Stored items
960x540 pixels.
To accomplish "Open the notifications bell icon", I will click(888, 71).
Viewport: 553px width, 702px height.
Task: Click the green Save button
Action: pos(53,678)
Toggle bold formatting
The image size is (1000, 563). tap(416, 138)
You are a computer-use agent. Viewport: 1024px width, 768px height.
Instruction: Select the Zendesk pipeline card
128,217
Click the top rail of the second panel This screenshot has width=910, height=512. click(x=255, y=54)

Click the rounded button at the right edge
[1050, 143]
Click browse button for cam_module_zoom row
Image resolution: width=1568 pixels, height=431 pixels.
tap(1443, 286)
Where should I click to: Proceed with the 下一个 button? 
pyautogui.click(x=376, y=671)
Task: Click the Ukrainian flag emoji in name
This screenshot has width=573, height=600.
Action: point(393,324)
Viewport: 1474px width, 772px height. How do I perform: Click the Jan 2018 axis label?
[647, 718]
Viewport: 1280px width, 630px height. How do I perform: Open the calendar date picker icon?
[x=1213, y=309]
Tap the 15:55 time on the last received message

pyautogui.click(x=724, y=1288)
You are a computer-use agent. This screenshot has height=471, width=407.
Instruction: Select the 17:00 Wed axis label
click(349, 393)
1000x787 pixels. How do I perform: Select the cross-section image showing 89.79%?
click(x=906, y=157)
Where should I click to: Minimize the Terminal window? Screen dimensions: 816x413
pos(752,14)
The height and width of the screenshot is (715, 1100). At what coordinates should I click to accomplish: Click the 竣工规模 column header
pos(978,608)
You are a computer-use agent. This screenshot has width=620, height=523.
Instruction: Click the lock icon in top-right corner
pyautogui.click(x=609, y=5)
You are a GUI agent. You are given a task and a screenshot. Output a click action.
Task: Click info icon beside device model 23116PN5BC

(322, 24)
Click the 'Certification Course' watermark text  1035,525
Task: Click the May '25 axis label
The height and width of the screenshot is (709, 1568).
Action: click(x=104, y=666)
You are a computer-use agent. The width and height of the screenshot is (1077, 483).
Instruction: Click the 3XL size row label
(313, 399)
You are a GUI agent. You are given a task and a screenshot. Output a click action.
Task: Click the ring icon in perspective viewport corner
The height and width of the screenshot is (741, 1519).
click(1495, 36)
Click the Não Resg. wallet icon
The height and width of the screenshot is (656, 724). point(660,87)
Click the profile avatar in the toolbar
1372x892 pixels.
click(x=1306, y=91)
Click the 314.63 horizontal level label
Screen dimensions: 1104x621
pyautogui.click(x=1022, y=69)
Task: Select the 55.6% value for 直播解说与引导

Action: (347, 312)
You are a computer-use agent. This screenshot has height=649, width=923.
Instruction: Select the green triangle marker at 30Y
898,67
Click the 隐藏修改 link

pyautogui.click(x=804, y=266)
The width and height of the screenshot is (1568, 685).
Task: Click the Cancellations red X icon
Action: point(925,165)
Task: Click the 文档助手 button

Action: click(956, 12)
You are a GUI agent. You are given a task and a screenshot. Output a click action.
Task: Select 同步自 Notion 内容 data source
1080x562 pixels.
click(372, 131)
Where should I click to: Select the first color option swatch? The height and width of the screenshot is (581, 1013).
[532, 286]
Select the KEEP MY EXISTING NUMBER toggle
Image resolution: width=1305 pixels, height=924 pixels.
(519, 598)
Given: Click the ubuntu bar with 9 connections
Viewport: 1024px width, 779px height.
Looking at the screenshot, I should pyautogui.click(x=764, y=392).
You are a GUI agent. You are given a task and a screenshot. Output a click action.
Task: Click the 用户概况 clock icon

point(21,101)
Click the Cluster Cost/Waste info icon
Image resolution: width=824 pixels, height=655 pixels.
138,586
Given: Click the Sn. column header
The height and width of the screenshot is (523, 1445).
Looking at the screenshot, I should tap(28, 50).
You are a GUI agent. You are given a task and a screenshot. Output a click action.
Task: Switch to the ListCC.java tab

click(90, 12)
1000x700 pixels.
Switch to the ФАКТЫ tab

**Try it**
The records above should be repeated in full, exactly as given.

**Output for this exercise**
960x540 pixels.
To accomplish "Open the notifications bell icon", I will click(888, 71).
Viewport: 553px width, 702px height.
Task: Click the green Save button
Action: pos(53,678)
Toggle bold formatting
The image size is (1000, 563). tap(416, 138)
You are a computer-use agent. Viewport: 1024px width, 768px height.
Instruction: Select the Zendesk pipeline card
128,217
Click the top rail of the second panel This screenshot has width=910, height=512. click(x=255, y=54)

Click the rounded button at the right edge
[1050, 143]
Click browse button for cam_module_zoom row
Image resolution: width=1568 pixels, height=431 pixels.
tap(1443, 286)
Where should I click to: Proceed with the 下一个 button? 
pyautogui.click(x=376, y=671)
Task: Click the Ukrainian flag emoji in name
This screenshot has width=573, height=600.
Action: point(393,324)
Viewport: 1474px width, 772px height. How do I perform: Click the Jan 2018 axis label?
[647, 718]
Viewport: 1280px width, 630px height. How do I perform: Open the calendar date picker icon?
[x=1213, y=309]
Tap the 15:55 time on the last received message

pyautogui.click(x=724, y=1288)
You are a computer-use agent. This screenshot has height=471, width=407.
Instruction: Select the 17:00 Wed axis label
click(349, 393)
1000x787 pixels. How do I perform: Select the cross-section image showing 89.79%?
click(x=906, y=157)
Where should I click to: Minimize the Terminal window? Screen dimensions: 816x413
pos(752,14)
The height and width of the screenshot is (715, 1100). At what coordinates should I click to accomplish: Click the 竣工规模 column header
pos(978,608)
You are a computer-use agent. This screenshot has width=620, height=523.
Instruction: Click the lock icon in top-right corner
pyautogui.click(x=609, y=5)
You are a GUI agent. You are given a task and a screenshot. Output a click action.
Task: Click info icon beside device model 23116PN5BC

(322, 24)
Click the 'Certification Course' watermark text  1035,525
Task: Click the May '25 axis label
The height and width of the screenshot is (709, 1568).
Action: click(x=104, y=666)
You are a computer-use agent. The width and height of the screenshot is (1077, 483).
Instruction: Click the 3XL size row label
(313, 399)
You are a GUI agent. You are given a task and a screenshot. Output a click action.
Task: Click the ring icon in perspective viewport corner
The height and width of the screenshot is (741, 1519).
click(1495, 36)
Click the Não Resg. wallet icon
The height and width of the screenshot is (656, 724). point(660,87)
Click the profile avatar in the toolbar
1372x892 pixels.
click(x=1306, y=91)
Click the 314.63 horizontal level label
Screen dimensions: 1104x621
pyautogui.click(x=1022, y=69)
Task: Select the 55.6% value for 直播解说与引导

Action: (347, 312)
You are a computer-use agent. This screenshot has height=649, width=923.
Instruction: Select the green triangle marker at 30Y
898,67
Click the 隐藏修改 link

pyautogui.click(x=804, y=266)
The width and height of the screenshot is (1568, 685).
Task: Click the Cancellations red X icon
Action: point(925,165)
Task: Click the 文档助手 button

Action: click(956, 12)
You are a GUI agent. You are given a task and a screenshot. Output a click action.
Task: Select 同步自 Notion 内容 data source
1080x562 pixels.
click(372, 131)
Where should I click to: Select the first color option swatch? The height and width of the screenshot is (581, 1013).
[532, 286]
Select the KEEP MY EXISTING NUMBER toggle
Image resolution: width=1305 pixels, height=924 pixels.
(519, 598)
Given: Click the ubuntu bar with 9 connections
Viewport: 1024px width, 779px height.
Looking at the screenshot, I should pyautogui.click(x=764, y=392).
You are a GUI agent. You are given a task and a screenshot. Output a click action.
Task: Click the 用户概况 clock icon

point(21,101)
Click the Cluster Cost/Waste info icon
Image resolution: width=824 pixels, height=655 pixels.
138,586
Given: Click the Sn. column header
The height and width of the screenshot is (523, 1445).
Looking at the screenshot, I should tap(28, 50).
You are a GUI agent. You are given a task and a screenshot. Output a click action.
Task: Switch to the ListCC.java tab

click(90, 12)
1000x700 pixels.
Switch to the ФАКТЫ tab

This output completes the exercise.